Introduction to Smoothing Functional Data • fdars

Why Smooth Functional Data?

Real-world functional data almost always contains measurement noise. Raw observations are discrete samples of an underlying smooth process, contaminated by:

Measurement error: Instrument precision limits
Sampling noise: Random variation at each time point
Digitization artifacts: Finite resolution of recording devices

Smoothing transforms noisy discrete observations into smooth functional objects, revealing the true underlying signal. This is essential for:

Computing derivatives (noise amplifies dramatically)
Meaningful curve comparisons
Interpretable visualizations
Reliable statistical inference

library(fdars)
#> 
#> Attaching package: 'fdars'
#> The following objects are masked from 'package:stats':
#> 
#>     cov, decompose, deriv, median, sd, var
#> The following object is masked from 'package:base':
#> 
#>     norm
library(ggplot2)
theme_set(theme_minimal())
set.seed(42)

Loading Real Data: The Berkeley Growth Study

The Berkeley Growth Study tracked the heights of 54 girls and 39 boys from ages 1 to 18. This classic dataset is available in the fda package.

• _INFORMATION PROVIDED_:
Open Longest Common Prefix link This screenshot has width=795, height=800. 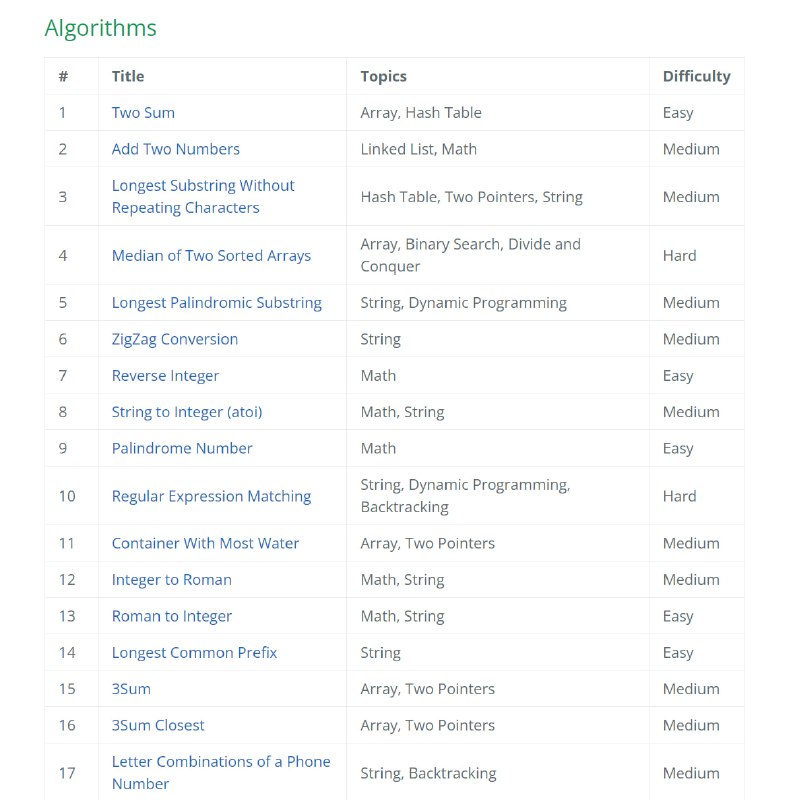tap(194, 653)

• _DIRECTIVES_:
• A. Using the smoothing introduction, explain in one to three sentences why functional data should be smoothed.
• B. Answer these questions from the smoothing introduction, each on its own line:
(i) Which object from the base package does fdars mask when it is attached?
(ii) How many girls and how many boys did the Berkeley Growth Study track?
(iii) Which package provides the Berkeley Growth Study dataset?
The material above is unrelated to the smoothing introduction and stands apart from it.

• _ANSWERS FOR THE EXERCISE_:
• A. Real-world functional data almost always contains measurement noise, because raw observations are discrete samples of an underlying smooth process contaminated by measurement error, sampling noise and digitization artifacts. Smoothing turns these noisy discrete observations into smooth functional objects that reveal the true underlying signal.

• B.
(i) norm
(ii) 54 girls and 39 boys
(iii) The fda package